İstanbul'a Vefa'dan giren Siirtli kürt arap çocuklar, Gaziosmanpaşa'daki Akmerkez Mass Plaza, otoban kenarında bir arabaya altı kişi tıkışıp bira içenler, Çarşamba'da İsmail Ağa Camii'nden dağılan öyle o cemaat, Akmerkez'in üst katında bir çayla saatleri dolduran Gaziosmanpaşalı gençler, hepsi bugün zekasını yenmiş, iyi kalpli iyi bir yazarı bekliyor." 

 

Bunları okuyunca Behçet Necatigil’in şiiri geliyor akla doğal olarak. “Orhan Kemal”başlıklı bu şiirin son bölümü: “bir nutuk çekti uzun,/
dünyadan habersiz serseri/cıvık gözlerinde parıltılar:/
"ne işin var senin burda gece vakti?"/
ablan güzel mi? yok para!al karamelanı,/
"çek git!" dedi.duydum hepsini/yazmaya orhan kemal olacaktı.”

 

 

‘Yazmaya Orhan Kemal olacaktı!’ Galiba Ahmet Güntan’ın söylediği, benim de katıldığım ve tabii Necatigil’in ta 1973’de dile getirdiği özlem de gerçek de bu. Böyle anılmak da iyiliğe sayılır, tıpkı Aziz Nesin’in anılma biçimi gibi, ‘tam Aziz Nesin’lik’dediğimiz şeyler gibi.

 

 

İnternette Orhan Kemal’le ilgili bilgilere bakınırken şöyle bir cümle gözüme çarptı: ’40 yıldır roman yoksulların semtine uğramıyor!’ Yani, Orhan Kemal gittikten sonra kimse yoksulları yazmadı! Evet, ağır ama doğru bir yargı. En son Latife Tekin’le uğramıştı roman yoksulların semtlerine de, düşlerine de,  evlerine de diye hatırlıyorum. İyi romancıların arasında başka bir isim de gelmiyor aklıma doğrusu. Hem onların semtine uğrayacak, daha doğrusu onlardan biri olduğunu hiç unutmayacak ve onları hiç terk etmeyecek kadar iyi bir yazardı, iyilğin yazarıydı Orhan Kemal, hem de hikayeye de romana da, postmodern bir tavırla yalnızca bir ‘metin’ olarak bakılmaya başlandığı uzun yıllardan beri de unutula, ihmal edilen bir şeyi hakkını vererek yazardı. Karakterlerini konuyştururdu, bol bol diyaloga yer verirdi, hem onları öyle bir konuştururdu ki, galiba bu konuda Türkçe romanın iki büyük ustasından biridir, diğeri Kemal Tahir.
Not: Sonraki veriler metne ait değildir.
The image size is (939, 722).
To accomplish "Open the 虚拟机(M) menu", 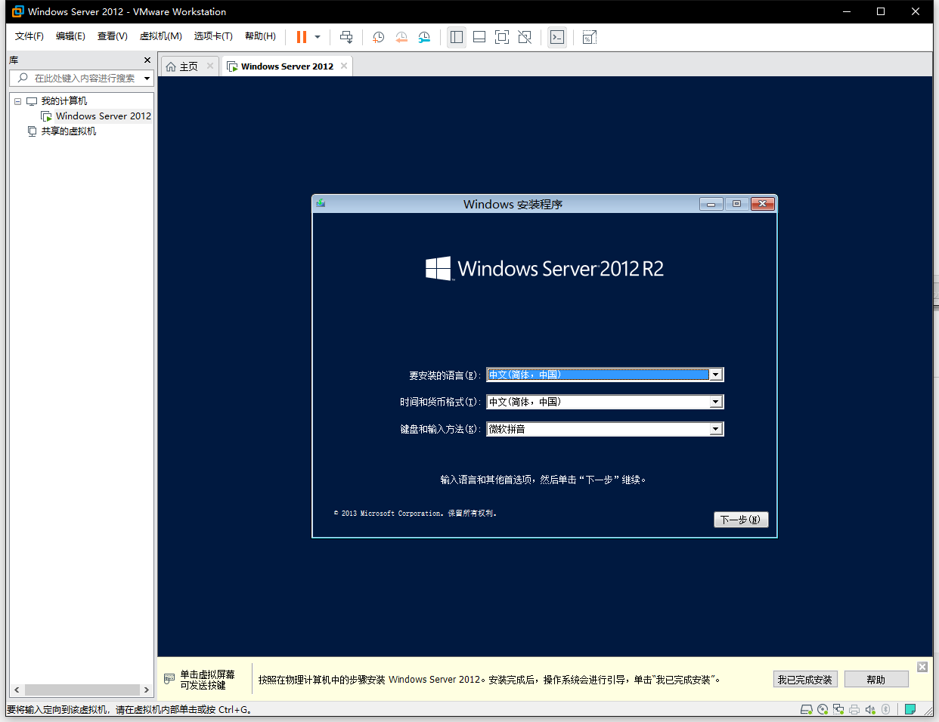I will point(161,35).
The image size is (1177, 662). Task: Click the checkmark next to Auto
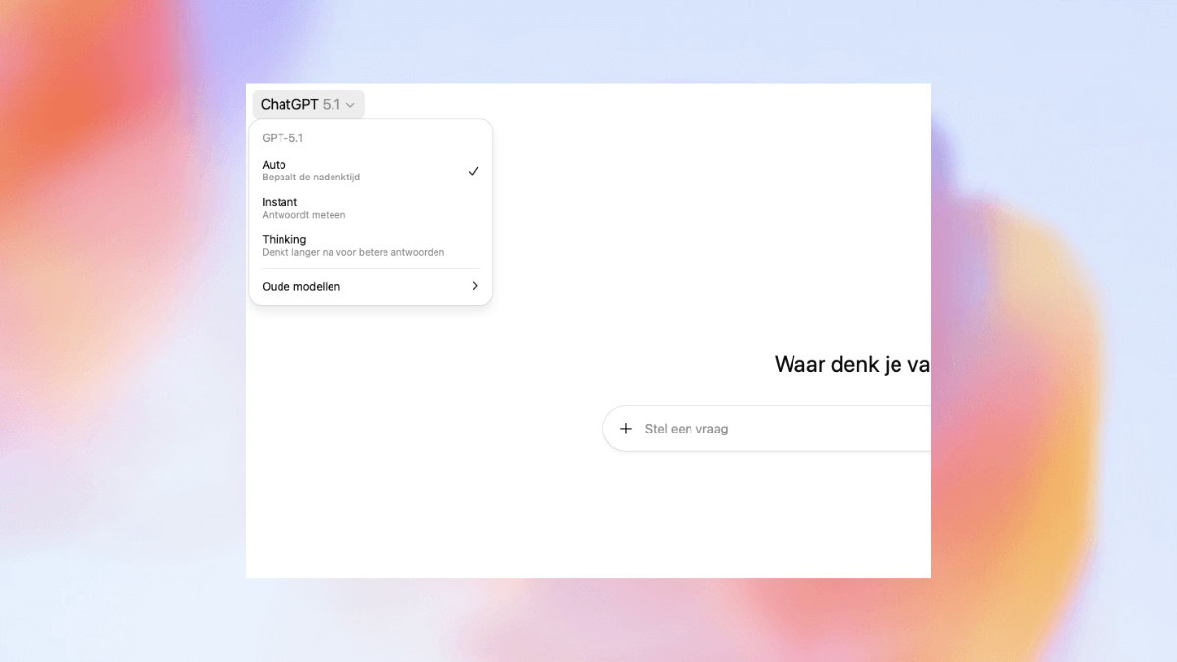click(473, 171)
O nasıl Çorum ağzyla uzun uzun konuşturduysa kahramanlarını, Orhan Kemal de hem yöresel ağızlarla birbirinden farklı hem de pek çok kahramanını konuşturdu, böylece onların içlerini dökmesine de vesile oldu, hem de bunu bir halk yazarı olduğu için öyle doğallıkla yaptı ki, bir an okur olarak bizler de kendimizi romanın içinde buluverdik. Şimdilerde ‘interaktif’ dedikleri şeyi de 50 yıl önce gerçekleştirmiş oldu Orhan Kemal. O capacanlı diyaloglarını okurken bazen taraf tutup, bazen kızıp, bazen üzülüp, müdahale etmek gerektiğini hissettik, yüksek sesle düşüncemizi söyleyivrdik, daha şaşırtıcı olanı da romandan ya da hikayeden de ses gelmesi, bize cevap vermesiydi o kahramanın. Abarttım ama neredeyse böyle bir şeydi, böyle bir duyguydu, böyle bin heyecandı Orhan Kemal okumak. 

 

 

İyilik bir vicdan işidir elbette. Ya da ikisi de aynı anlamın iki kardeş sözcüğüdür, biri içimizdir biri dışımızdır diyelim, Orhan Kemal içi dışı bir büyük bir iyiliğin yazarı olarak hep vicdanıyla yaşadığı için içi vicdan, dışı iyilik olarak yapıtlar verdi ve onlar vicdan sahibi olan herkesin gönlüne girdi, o yüzden de unutulmaz Orhan Kemal. Şimdi solda, hayatta, Türkiye’de Orhan Kemal gibi büyük yazarların eksikliği çekiliyor, ihtiyaç duyuluyor ona. Gözümün önünde şöyle bir hayal canlanıyor. Şimdi seçimler var, bir an Aybar’ın TİP başkanı olduğu 1965 seçimleri geliyor aklıma, Mehmet Ali Aybar yine başkan olmuş, güleryüzüyle, güleryüzlü sosyalizmiyle, Orhan Kemal de Aybar’ın yanında yoksul bir semtte mitingde konuşsa, yanında da tüm roman ve hikaye kahramanları, aklınıza kim geliyorsa, Adana’dan, Çukurova’dan, çırçır fabrikalarından, pamuk, çeltik, pirinç tarlalarından, İstanbul’dan, Balat’tan, Cibali’den, Tekel fabrikasından, Sirkeci’den, yoksulluktan, taşradan, oradan, buradan hepsi… Adı da yine TİP olsa o partinin, ama Türkiye İşçi Partisi yerine ufak bir değişikle, Türkiye İyilik Partisi. Böyle bir partiye de, böyle iyi yürekli bir yazara da ihtiyacımız her zamankinden çok.